EXERCISE PROMPT: With pictures left out, please repeat word for word the lines from the one containing "Task: Minimize the Data table dialog" through the end of the records.

Data extracted from a collection:
==================================================

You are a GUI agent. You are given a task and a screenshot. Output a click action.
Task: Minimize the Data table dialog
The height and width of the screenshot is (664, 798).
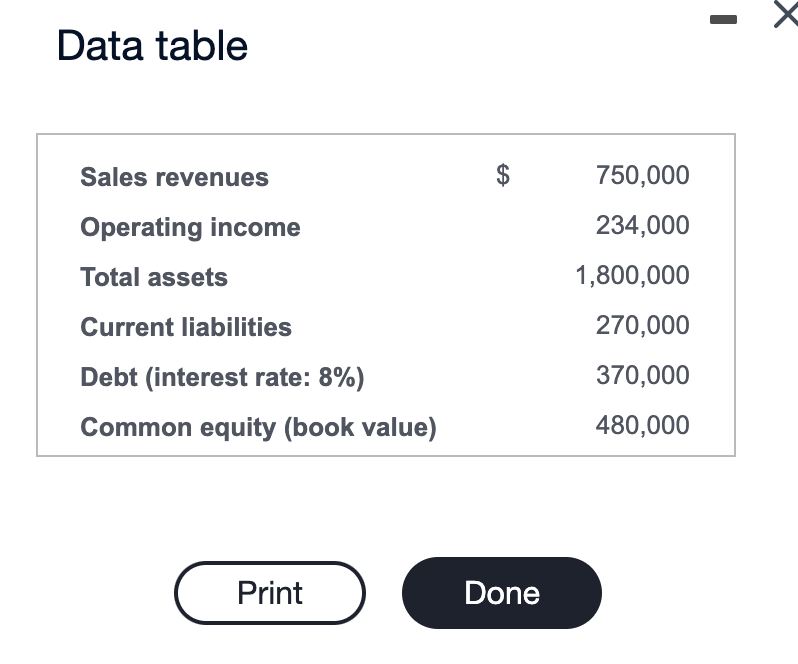(x=723, y=19)
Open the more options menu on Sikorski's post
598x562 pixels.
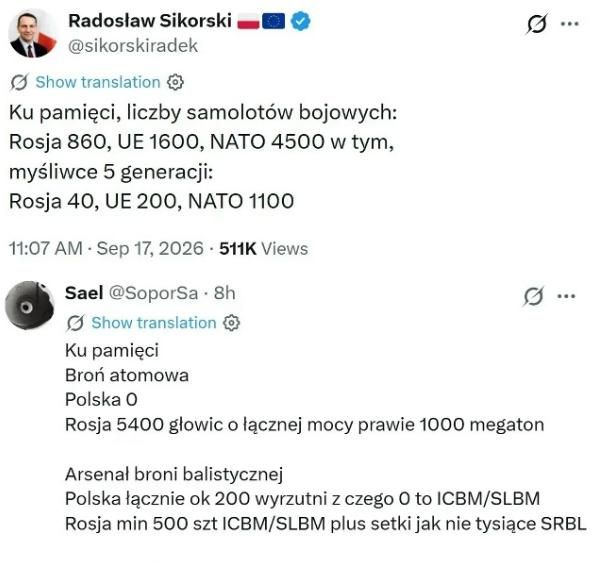[x=570, y=24]
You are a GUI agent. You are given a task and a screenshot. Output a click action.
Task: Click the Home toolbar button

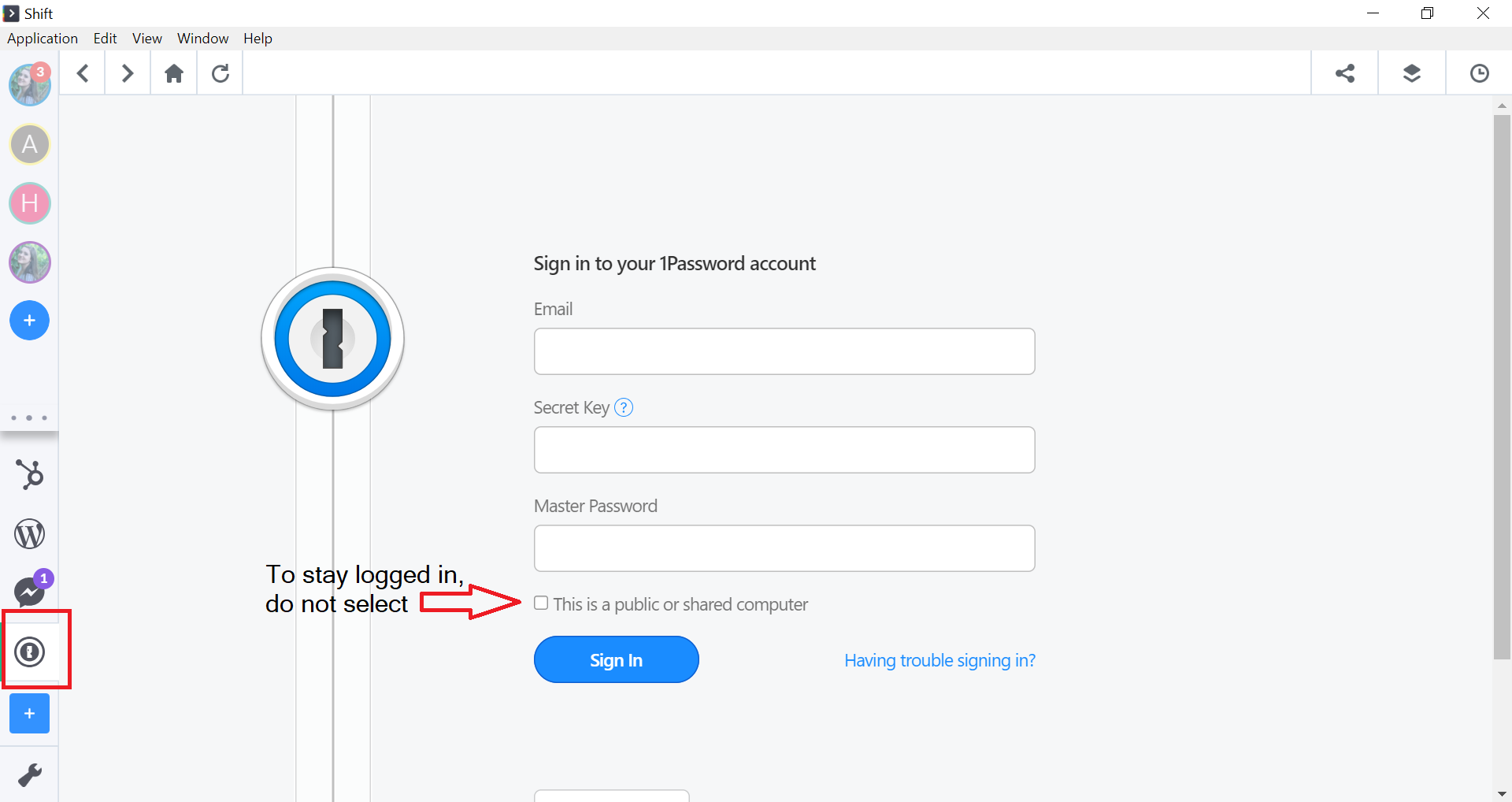point(174,73)
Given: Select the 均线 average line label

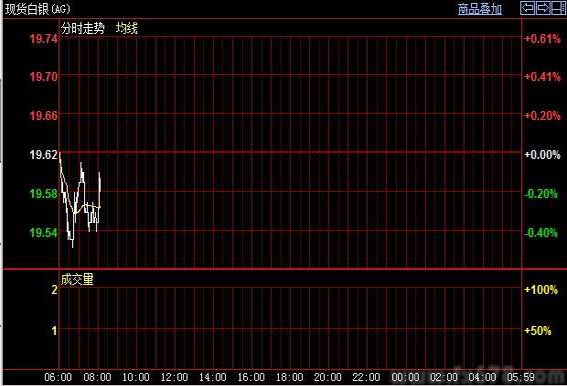Looking at the screenshot, I should (127, 28).
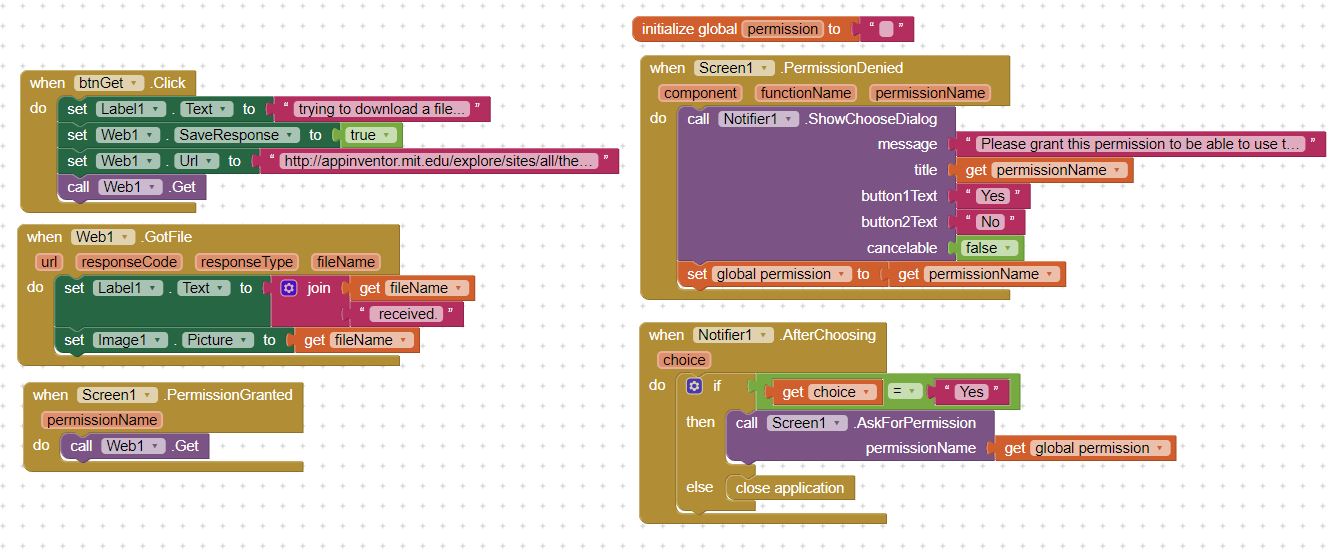Image resolution: width=1332 pixels, height=558 pixels.
Task: Edit the "No" text for button2Text
Action: point(990,222)
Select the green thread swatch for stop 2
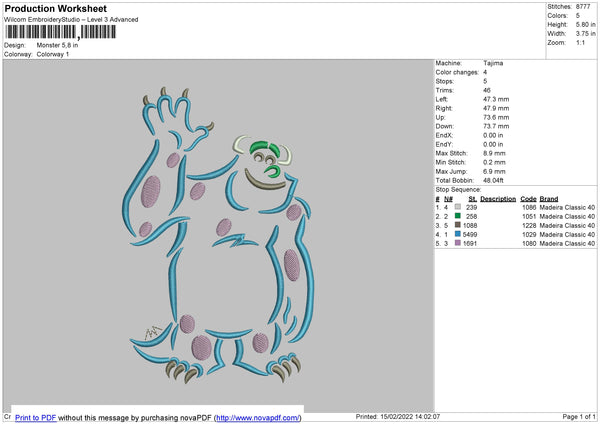Viewport: 600px width, 424px height. tap(455, 216)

==================================================

EXPECTED ANSWER:
Task: Minimize the Data table dialog
The height and width of the screenshot is (664, 798).
(x=723, y=19)
Open the more options menu on Sikorski's post
598x562 pixels.
[x=570, y=24]
You are a GUI agent. You are given a task and a screenshot. Output a click action.
Task: Click the Home toolbar button

point(174,73)
Given: Select the 均线 average line label

Looking at the screenshot, I should (127, 28).
Image resolution: width=1332 pixels, height=558 pixels.
Task: Edit the "No" text for button2Text
Action: point(990,222)
Select the green thread swatch for stop 2
Viewport: 600px width, 424px height. tap(455, 216)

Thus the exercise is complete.